Cette évolution de l’esprit bourgeois au cours du dernier siècle, si souvent retracée, et à laquelle nous avons dû faire une allusion rapide, permet d’expliquer en partie comment le recrutement des loges maçonniques a, lui-même, peu à peu évolué. Plus qu’au xviiie siècle, c’est la petite bourgeoisie, à tendances plus libérales, plus « avancées », qui garnit les « colonnes » des ateliers. Joseph de Maistre est un des derniers catholiques militants qui ait appartenu à la franc-maçonnerie. Sous l’influence des anathèmes des prêtres et des moines, des calomnies, des injures, on peut dire que les catholiques désertent peu à peu les temples.

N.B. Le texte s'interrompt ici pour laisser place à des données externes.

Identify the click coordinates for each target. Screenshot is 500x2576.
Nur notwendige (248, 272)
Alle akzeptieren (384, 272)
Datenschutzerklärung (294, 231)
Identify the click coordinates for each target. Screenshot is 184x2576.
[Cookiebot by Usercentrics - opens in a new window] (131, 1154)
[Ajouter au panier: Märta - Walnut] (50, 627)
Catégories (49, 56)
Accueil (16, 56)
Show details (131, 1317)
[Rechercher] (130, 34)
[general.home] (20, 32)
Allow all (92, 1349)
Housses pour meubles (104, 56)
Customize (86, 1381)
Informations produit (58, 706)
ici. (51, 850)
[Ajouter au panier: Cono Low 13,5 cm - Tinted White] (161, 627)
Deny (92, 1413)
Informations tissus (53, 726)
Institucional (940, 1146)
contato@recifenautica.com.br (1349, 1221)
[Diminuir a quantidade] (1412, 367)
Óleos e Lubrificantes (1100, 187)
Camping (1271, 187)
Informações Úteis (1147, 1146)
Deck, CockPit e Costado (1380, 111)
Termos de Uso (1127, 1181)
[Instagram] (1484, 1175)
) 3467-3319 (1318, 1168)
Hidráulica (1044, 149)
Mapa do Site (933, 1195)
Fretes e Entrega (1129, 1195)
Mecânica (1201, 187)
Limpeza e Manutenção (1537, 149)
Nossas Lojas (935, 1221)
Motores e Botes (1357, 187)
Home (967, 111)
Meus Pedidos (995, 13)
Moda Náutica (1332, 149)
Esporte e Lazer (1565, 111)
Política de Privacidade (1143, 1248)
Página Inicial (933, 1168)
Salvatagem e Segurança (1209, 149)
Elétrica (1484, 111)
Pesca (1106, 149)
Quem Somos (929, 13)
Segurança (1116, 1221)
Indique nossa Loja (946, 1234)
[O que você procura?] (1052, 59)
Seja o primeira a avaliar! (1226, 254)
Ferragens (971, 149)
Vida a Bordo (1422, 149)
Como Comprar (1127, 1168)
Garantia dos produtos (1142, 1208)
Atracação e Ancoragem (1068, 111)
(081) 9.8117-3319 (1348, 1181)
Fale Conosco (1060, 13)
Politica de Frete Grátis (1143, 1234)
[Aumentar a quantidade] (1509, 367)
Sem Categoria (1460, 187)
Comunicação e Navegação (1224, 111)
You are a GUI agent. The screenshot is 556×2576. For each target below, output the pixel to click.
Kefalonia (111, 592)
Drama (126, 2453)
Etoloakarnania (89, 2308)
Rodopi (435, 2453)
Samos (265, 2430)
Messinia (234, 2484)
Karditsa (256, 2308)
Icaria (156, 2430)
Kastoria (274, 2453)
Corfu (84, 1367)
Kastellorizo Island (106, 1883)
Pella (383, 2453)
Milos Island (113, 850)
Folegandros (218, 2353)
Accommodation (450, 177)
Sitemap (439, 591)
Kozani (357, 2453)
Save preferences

Ils y laissent la place aux frères dégagés des dogmes religieux, à ceux qui appartiennent à d’autres confessions religieuses. Et la nécessité de se défendre dresse de plus en plus la franc-maçonnerie en ennemie de l’Église romaine. Si, en Angleterre, aux États-Unis, les Églises protestantes avaient suivi la même politique, il est facile d’admettre ou que la franc-maçonnerie s’y fût éteinte, ou qu’elle y fût devenue peu à peu, comme en France, la plus puissante des Associations de libre pensée.

Le Grand Orient de France adopte encore, en 1849, une Constitution dont l’article premier rend obligatoires pour les maçons la croyance en Dieu et dans l’immortalité de l’âme. Peut-être allait-on ainsi plus loin qu’Anderson lui-même dans les primitives Constitutions dont nous avons parlé. Mais, en 1877, le Convent du Grand Orient a supprimé dans ses statuts cette formule. Par voie de conséquence l’invocation « A la gloire du Grand Architecte de l’Univers » que nous trouvons en tête de tous les vieux documents maçonniques imprimés, disparaît depuis cette époque ; nous ne la retrouvons plus sur les publications ou documents plus récents.

Certaines maçonneries étrangères, notamment celles de Grande-Bretagne et des États-Unis, paraissent avoir rompu toutes relations, à la suite de ces votes, avec la Grande Association française. Cette dernière, dans de nombreuses brochures, dans de nombreux discours publiés depuis, a expliqué que les décisions de 1877 ne signifiaient pas du tout que les francs-maçons français condamnaient telle ou telle opinion religieuse ou philosophique, encore moins qu’ils entendaient à l’avenir refuser l’admission d’un candidat en raison de sa religion ou de ses conceptions quelles qu’elles fussent. On soutient au contraire qu’en supprimant dans sa Constitution où elle ne figure d’ailleurs que depuis 1849, la nécessité d’une croyance religieuse déterminée, la franc-maçonnerie française s’est conformée étroitement aux plus pures et aux plus anciennes traditions de la franche maçonnerie, aussi bien qu’à un principe élémentaire de liberté de conscience.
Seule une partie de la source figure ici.